La respuesta está en la innovación y en el pensamiento estratégico, en dejar de concebir al desarrollo inmobiliario como una inversión fría y comenzar a hacerlo como un producto para satisfacer las necesidades del mercado. La respuesta está en pensar fuera de la caja, en desarrollar propuestas inmobiliarias que sean creativas por sí mismas, proporcionando ventajas competitivas que permitan crear una estrategia de comunicación fuerte, destacar de la competencia y, por supuesto, atraer al consumidor final.

Y así como la agencia tiene la responsabilidad de crear soluciones pensando en el mercado, el desarrollador inmobiliario debería tener en cuenta lo anterior al concebir un producto inmobiliario de valor.

Hace algún tiempo, trabajamos con un desarrollo inmobiliario que estaba teniendo complicaciones para venderse. Después de analizar la situación, concluimos que el producto era débil y poco atractivo para el mercado. Al comentárselo al cliente, decidió no seguir trabajando con nosotros. Pero el tiempo nos dio la razón y él también: al día de hoy, el proyecto no ha conseguido venderse en su totalidad y de cualquier manera, el cliente nos contactó para trabajar en otro proyecto.
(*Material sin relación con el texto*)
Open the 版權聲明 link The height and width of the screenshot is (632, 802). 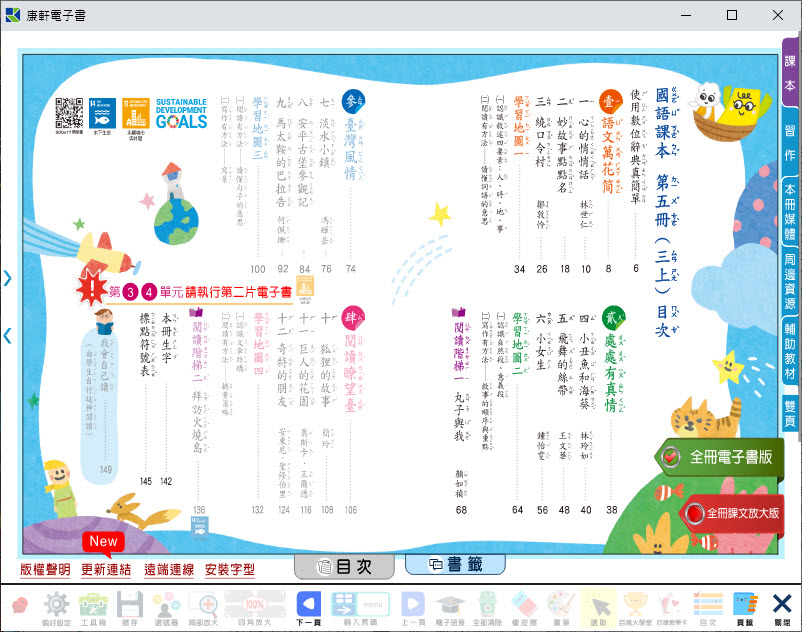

Creo que el hecho de desarrollar productos inmobiliarios innovadores desde su concepción, crearía proyectos exquisitos, enriquecería el trabajo de las personas involucradas en sus diferentes etapas de creación (desde los inversionistas, arquitectos, ingenieros, contratistas hasta la agencia), los motivaría a desarrollar ideas originales y, lo mejor, generaría demanda del mercado.

En estos casos, es bueno recordar que cuando una categoría está muy competida, lo mejor es crear una distinta y destacar en ella.